*What the task asks*. Omit the pictures and output every entry below exactly as written.
Segment Start: Records supplied
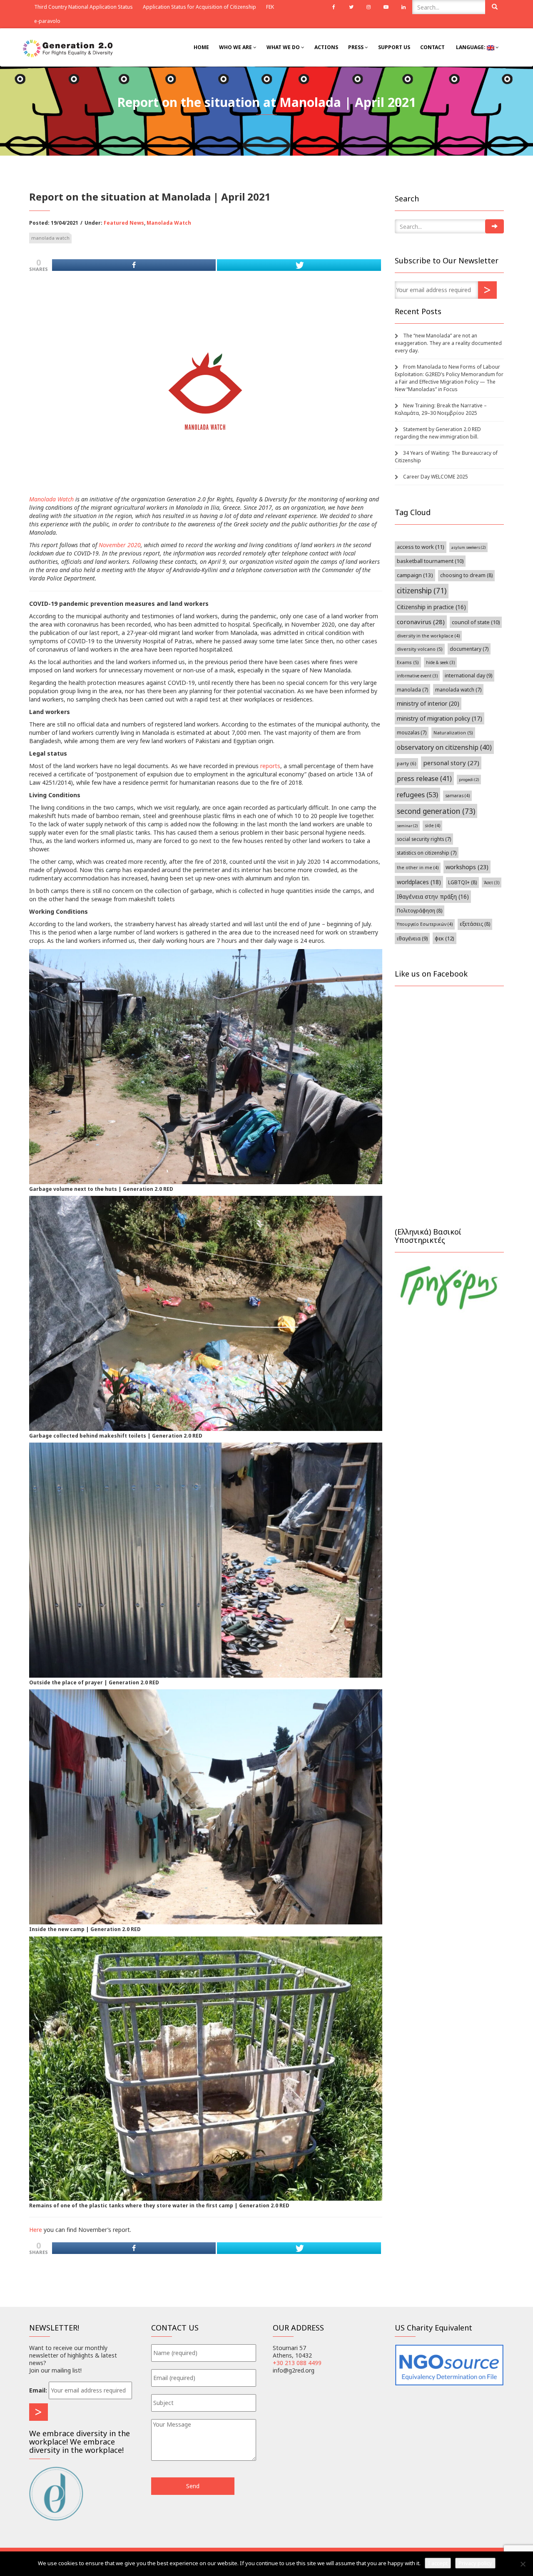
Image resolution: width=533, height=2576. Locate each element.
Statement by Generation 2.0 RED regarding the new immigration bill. (438, 433)
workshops (467, 867)
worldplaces (419, 882)
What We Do (283, 47)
Segment End: Records supplied
*Output of the task*.
Image resolution: width=533, height=2576. Locate each element.
Statement by Generation 2.0 RED regarding the new immigration bill. (438, 433)
workshops (467, 867)
worldplaces (419, 882)
What We Do (283, 47)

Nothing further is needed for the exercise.